I don’t want this rant to be long, but I just want to scream that the way things work is so screwed up! The pressure to publish in top journals, and the fact that this pressure affects everyone and therefore also increases the pressure on the journals and in particular the editors, leads to a big waste of time that has nothing to do with mathematics. Not to mention the sad fragmentation and specialization of mathematics.

You can say: “Well, your paper was weak. *You* are to blame for wasting the editor’s and referees’ time. If you sent it to a low tier journal right away, it would have been accepted faster, and less referees would have wasted *their* precious time”.

To this I can only answer: I think that our paper is very strong, and yes, we wanted this to be recognized. Dammit, it is stronger than papers that I accepted (as referee), to journals that rejected it. Oh, and BTW, **referees who reject good papers are wasting their own time, as well as everyone else’s**.

Along the way people asked: “Eighty pages? Why didn’t you split it into three papers?” Well, we finished about a year’s worth of hard work, and were very proud of the result. We felt that everything fitted beautifully together. Splitting the paper might have gotten us more publications faster, but we thought it would involve repetition and be a disservice to anyone trying to study the literature.

Maybe we could have played this better. But should this really be played like a game?

**A little bit of constructive advice:** Here are a few pieces of advice for authors/editors when dealing with long, mult-area papers that are hard to referee:

- At some point a wise colleague suggested that we include a cover letter that anticipates the objections that referees had (long, too many topics, why did you include this or that theorem), and answered them
*at the outset*instead of answering them after rejection. - At some point, we shared the information about where our paper has been considered earlier and also the names of editors. This led to editors communicating and possibly (I don’t know) using previous referee opinions reports that were good enough for one journal but not great enough for another (maybe).
- I made myself a rule of thumb that I will strive whenever possible to write papers that are less than 40 pages long. After all, we all wnat our ideas to get through, don’t we? It isn’t always possible, but in case it is possible at all, then there is no dilemma.
- Here is another piece of advice which I don’t know if I can follow (because I am working with junior people) but I know that I want to. One strategy with publishing is to always try great journals, and who knows, maybe we’ll get lucky. This works to some extent. In general, it is very hard to get excellent papers in the wrong field to top journals, the competition is very fierce. I would like to be able to say: I’ll submit only to a place where the chances of acceptance are
**high**. I have used this strategy with very good (but not top) journals and I was very happy with the results. - Overall,
**I think that the pressure we feel to publish in top journals is fake news**. Of course everyone who looks at your CV and sees an annals paper will be automatically impressed, no matter how little they understand your field or care about it. But when you are evaluated for a position, tenure, or promotion, the really important things are the letters of evaluations. There need to be**more than a handful**of prominent mathematicians who will be able (and willing) to vouch for the merit of your work, and write something substantial about your achievement and their impact. If you have gotten to this stage, the journal names don’t matter that much any more, and the actual content of your work (and how well you communicated it) is what really matters.**So most of the effort and also most of the worries should be aimed at making great research.** - On the other hand, don’t sell yourself too cheap. If you believe in your work, don’t give up.

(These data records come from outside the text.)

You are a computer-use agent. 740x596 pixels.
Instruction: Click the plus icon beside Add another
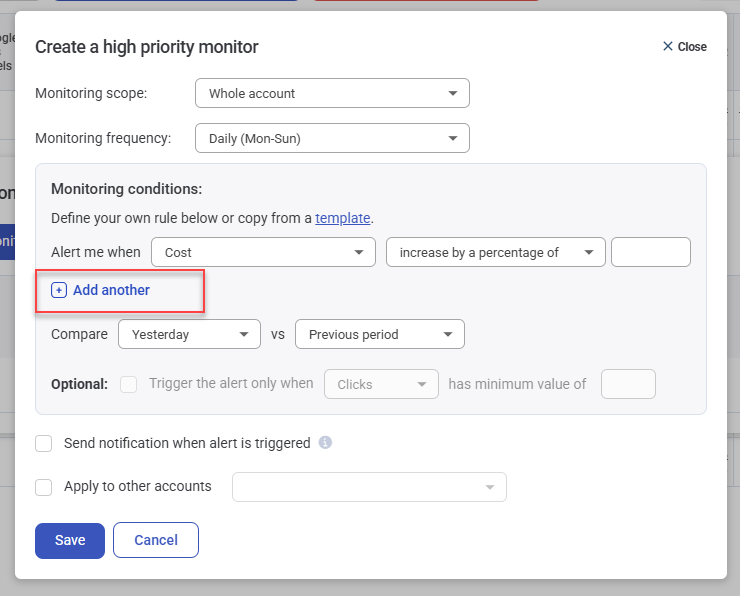coord(59,290)
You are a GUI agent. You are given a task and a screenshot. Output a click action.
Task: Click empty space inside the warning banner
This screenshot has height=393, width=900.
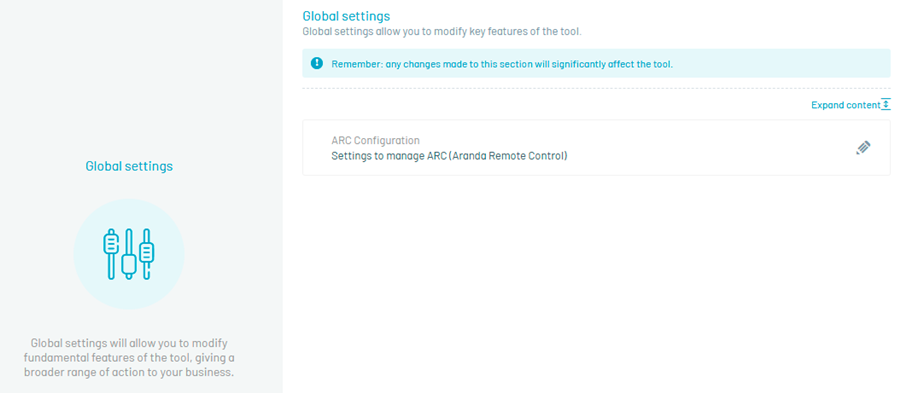pos(781,63)
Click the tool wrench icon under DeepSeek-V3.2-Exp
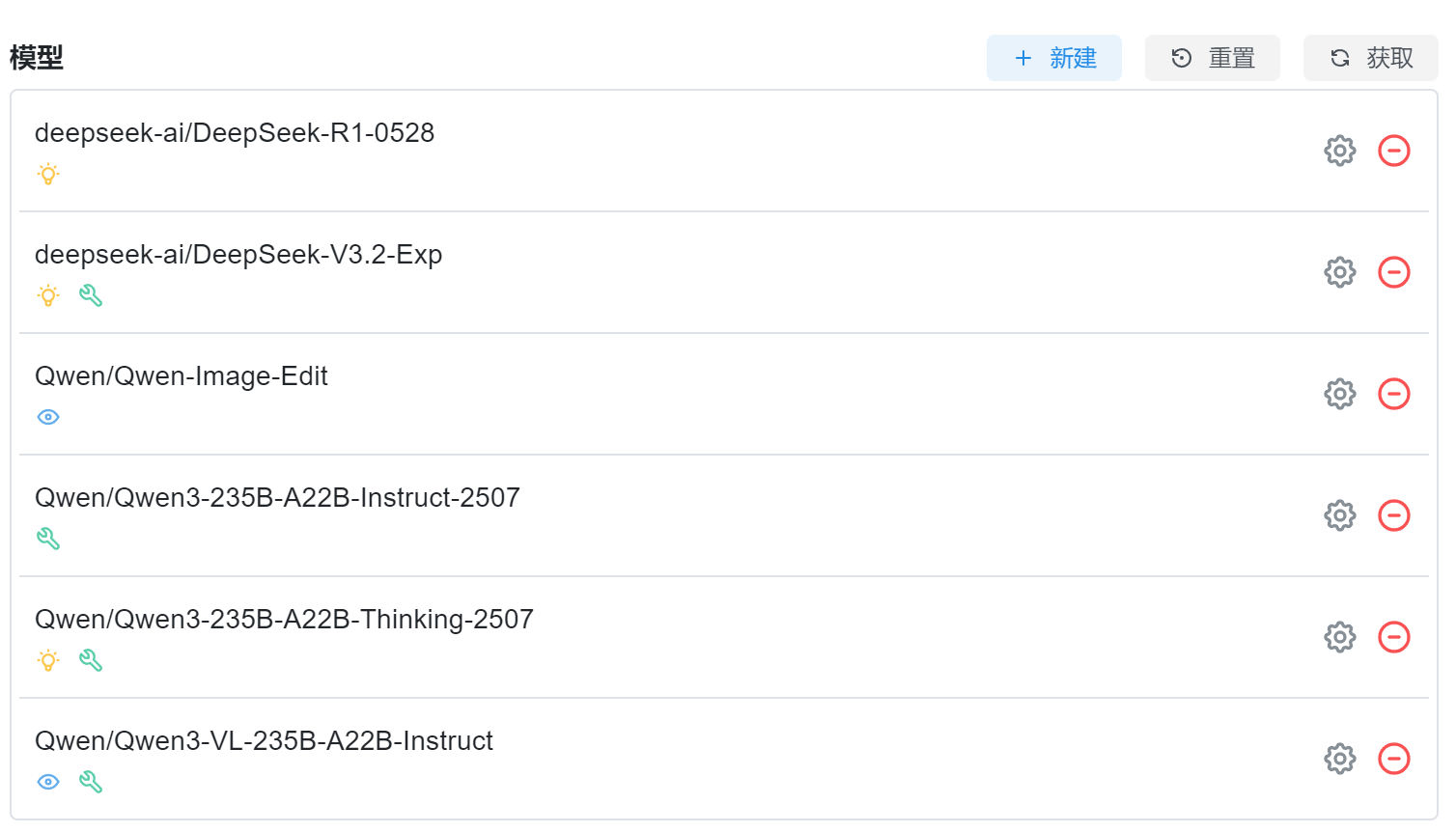Image resolution: width=1456 pixels, height=832 pixels. (91, 295)
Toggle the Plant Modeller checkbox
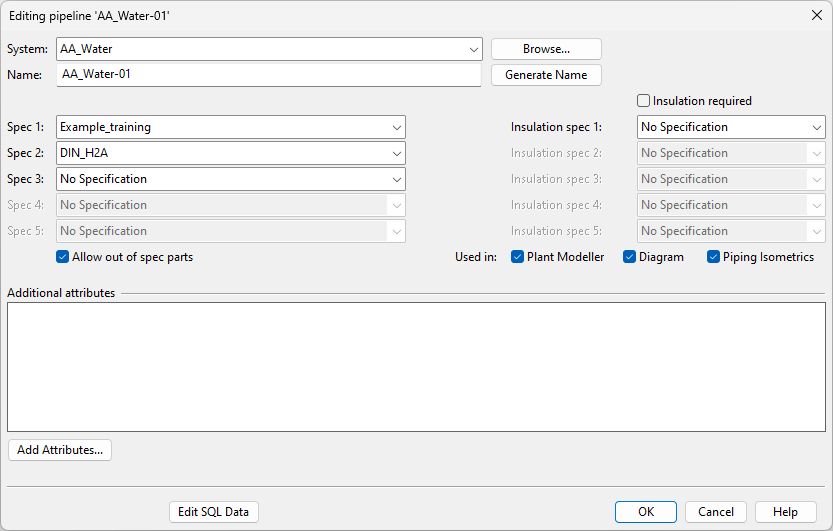Viewport: 833px width, 531px height. pyautogui.click(x=518, y=257)
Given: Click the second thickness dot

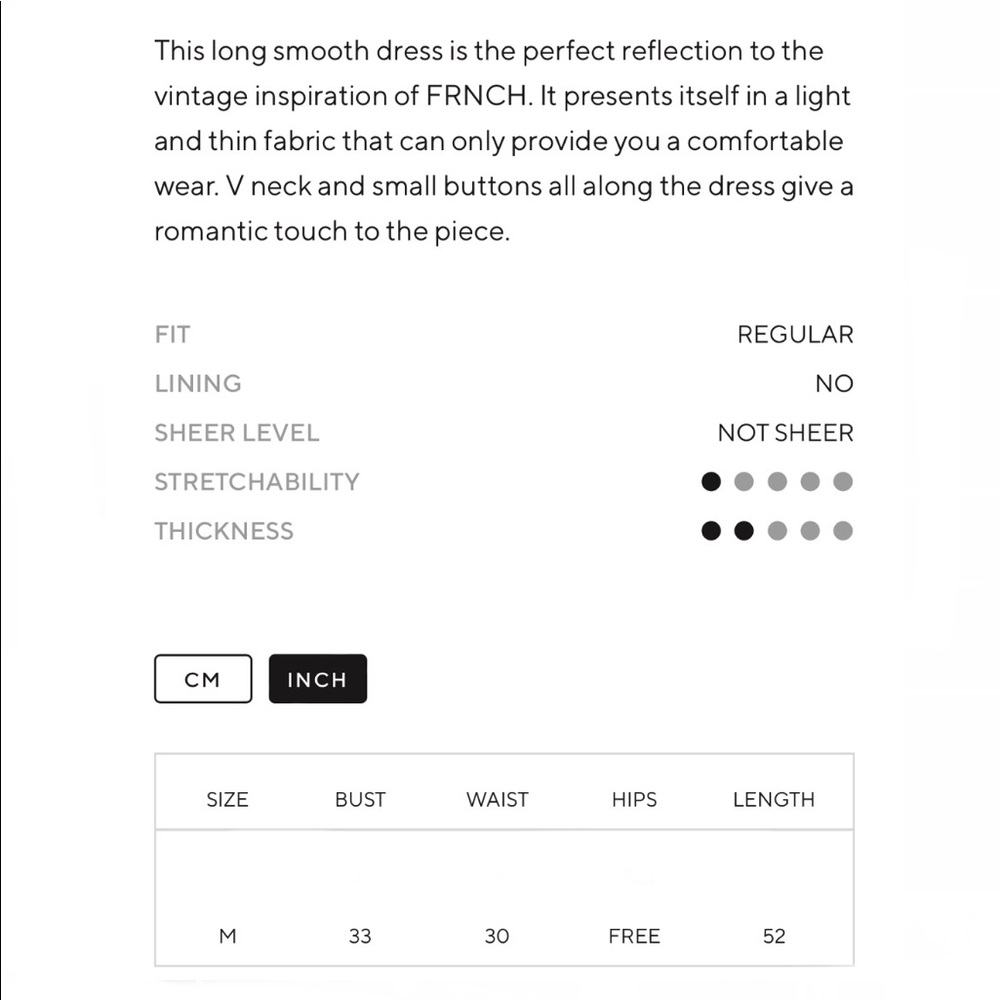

*Along with the paper, we submitted a cover letter that contained the following overview.*

The paper concerns the study of operator algebras related to monomial ideals. We introduce several operator algebras arising from monomial ideals, and we study how these operator algebras relate to the initial data (that is, the actual monomials determining the ideal) and how these operator algebras relate to each other. This setting accommodates also algebras related to subshifts, from which we derive our motivation.

Our approach considers both C*-algebras and nonselfadjoint operator algebras that arise through the apparatus of C*-correspondences and subproduct systems. Results from C*-algebras feed in the examination of the nonselfadjoint ones, and vice versa.

Let us give a brief list of some connections.

Beginning with a monomial ideal we consider two nonselfadjoint algebras, namely:

- the nonselfadjoint algebra of the related subproduct system , and
- the
*tensor algebra*of a certain C*-correspondence .

Along with that there are several C*-algebras that can be associated to and , namely:

- the C*-algebras , , and
- the
*Toeplitz-Pimsner algebra*and the*Cuntz-Pimsner algebra*.

When the monomial ideal comes from a subshift then is the Matsumoto algebra on the Fock space of allowable finite words.

In contrast to C*-algebras of C*-correspondences, the C*-algebras of subproduct systems are not well understood in general. However the C*-correspondence that we introduce, is one of the novelties of the paper, and is useful to completely describe them (Theorem 6.1).

This also allows to further compute the C*-envelope of , by using that it sits inside the tensor algebra of (Theorem 7.6). The C*-envelope question is wide open for general subproduct systems, yet here we offer a C*-correspondence link to a definite answer.

The nonselfadjoint operator algebras also contribute to the study of the arising C*-algebras, as in Theorem 7.11. We note that in general the Cuntz-Pimsner algebra is not always . In fact we give necessary and sufficient conditions on the forbidden word set for that to be the case (Proposition 5.8 and Theorem 6.1).

This raises the question, what is then ? We answer this in Proposition 10.2 where we show that is the graph algebra of the follower set graph of the subshift (a natural construction that gives a representation of the subshift).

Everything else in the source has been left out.